How to find the nearest neighbors for latitude and longitude point on python?

I honestly don't know if using a kd-tree would work correctly, but my hunch says it would be inaccurate.

I think you need to use something like greater circle distance to get accurate distances.


from math import radians, cos, sin, asin, sqrt, degrees, atan2

def validate_point(p):
    lat, lon = p
    assert -90 <= lat <= 90, "bad latitude"
    assert -180 <= lon <= 180, "bad longitude"

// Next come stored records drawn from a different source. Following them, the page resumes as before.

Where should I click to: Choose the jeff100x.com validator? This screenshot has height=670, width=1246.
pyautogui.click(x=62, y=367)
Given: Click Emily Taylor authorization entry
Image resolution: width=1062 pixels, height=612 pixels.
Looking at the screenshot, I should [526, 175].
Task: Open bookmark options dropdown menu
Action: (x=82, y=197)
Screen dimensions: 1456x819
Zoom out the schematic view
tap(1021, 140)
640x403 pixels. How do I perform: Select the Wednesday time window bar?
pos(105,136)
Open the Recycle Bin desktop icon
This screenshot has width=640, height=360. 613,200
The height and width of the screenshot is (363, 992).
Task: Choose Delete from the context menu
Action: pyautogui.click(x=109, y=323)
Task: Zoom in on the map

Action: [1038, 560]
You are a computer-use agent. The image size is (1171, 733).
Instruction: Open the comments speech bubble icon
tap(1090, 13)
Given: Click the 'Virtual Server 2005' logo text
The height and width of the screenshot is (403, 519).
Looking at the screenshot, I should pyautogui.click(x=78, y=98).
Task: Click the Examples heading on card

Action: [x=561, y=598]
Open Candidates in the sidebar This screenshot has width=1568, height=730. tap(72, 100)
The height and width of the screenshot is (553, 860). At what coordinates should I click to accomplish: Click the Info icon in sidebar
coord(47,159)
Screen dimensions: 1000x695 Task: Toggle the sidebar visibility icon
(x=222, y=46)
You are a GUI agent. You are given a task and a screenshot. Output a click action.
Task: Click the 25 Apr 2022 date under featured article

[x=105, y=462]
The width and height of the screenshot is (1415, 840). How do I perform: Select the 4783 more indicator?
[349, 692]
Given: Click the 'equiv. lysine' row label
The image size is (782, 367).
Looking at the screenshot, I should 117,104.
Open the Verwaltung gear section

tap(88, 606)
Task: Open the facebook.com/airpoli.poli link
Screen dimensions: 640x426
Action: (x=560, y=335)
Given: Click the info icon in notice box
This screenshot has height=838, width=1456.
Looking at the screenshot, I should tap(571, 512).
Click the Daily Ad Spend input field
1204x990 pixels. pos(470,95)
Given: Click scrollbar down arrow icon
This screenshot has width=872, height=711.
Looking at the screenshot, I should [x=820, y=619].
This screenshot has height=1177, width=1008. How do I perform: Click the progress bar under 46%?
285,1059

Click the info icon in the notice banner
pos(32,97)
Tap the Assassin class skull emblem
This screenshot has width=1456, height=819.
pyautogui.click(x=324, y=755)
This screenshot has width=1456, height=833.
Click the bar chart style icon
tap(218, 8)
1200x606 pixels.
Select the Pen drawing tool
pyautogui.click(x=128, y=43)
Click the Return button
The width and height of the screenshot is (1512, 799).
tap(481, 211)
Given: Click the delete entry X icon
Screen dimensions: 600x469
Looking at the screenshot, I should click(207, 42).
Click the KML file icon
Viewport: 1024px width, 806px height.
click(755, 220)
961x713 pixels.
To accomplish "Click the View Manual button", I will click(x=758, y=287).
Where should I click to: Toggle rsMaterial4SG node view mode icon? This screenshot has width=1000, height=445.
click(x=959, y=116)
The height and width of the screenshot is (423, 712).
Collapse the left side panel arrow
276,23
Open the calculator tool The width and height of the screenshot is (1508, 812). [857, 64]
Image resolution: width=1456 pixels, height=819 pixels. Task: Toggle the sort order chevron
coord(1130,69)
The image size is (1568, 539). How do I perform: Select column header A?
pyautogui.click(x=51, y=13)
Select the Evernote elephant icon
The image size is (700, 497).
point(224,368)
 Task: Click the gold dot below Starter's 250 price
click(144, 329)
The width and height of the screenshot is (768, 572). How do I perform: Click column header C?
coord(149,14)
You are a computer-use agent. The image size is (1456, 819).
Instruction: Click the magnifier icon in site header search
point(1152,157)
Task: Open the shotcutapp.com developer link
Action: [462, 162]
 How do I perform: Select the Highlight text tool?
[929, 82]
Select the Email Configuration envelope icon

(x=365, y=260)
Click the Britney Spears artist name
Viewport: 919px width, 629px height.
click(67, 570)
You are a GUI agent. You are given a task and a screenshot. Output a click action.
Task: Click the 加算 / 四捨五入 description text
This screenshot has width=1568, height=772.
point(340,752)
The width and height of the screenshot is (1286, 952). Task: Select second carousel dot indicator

# original formula from  http://www.movable-type.co.uk/scripts/latlong.html
def distance_haversine(p1, p2):
    """
    Calculate the great circle distance between two points 
    on the earth (specified in decimal degrees)
    Haversine
    formula: 
        a = sin²(Δφ/2) + cos φ1 ⋅ cos φ2 ⋅ sin²(Δλ/2)
                        _   ____
        c = 2 ⋅ atan2( √a, √(1−a) )
        d = R ⋅ c

    where   φ is latitude, λ is longitude, R is earth’s radius (mean radius = 6,371km);
            note that angles need to be in radians to pass to trig functions!
    """
    lat1, lon1 = p1
    lat2, lon2 = p2
    for p in [p1, p2]:
        validate_point(p)

    R = 6371 # km - earths's radius

    # convert decimal degrees to radians 
    lat1, lon1, lat2, lon2 = map(radians, [lat1, lon1, lat2, lon2])

    # haversine formula 
    dlon = lon2 - lon1
    dlat = lat2 - lat1

    a = sin(dlat/2)**2 + cos(lat1) * cos(lat2) * sin(dlon/2)**2
    c = 2 * asin(sqrt(a)) # 2 * atan2(sqrt(a), sqrt(1-a))
    d = R * c
    return d

scikit-learn provides a BallTree class that supports the Haversine metric. See also this SO question.


I think you are trying to solve the k Nearest Neighbor problem.

Since your data set lies in 2D, then a kd-tree would work nicely, in general, I do not know about spicy.

However, if your points start living in a higher dimension, then kd-tree will not be a smart choice.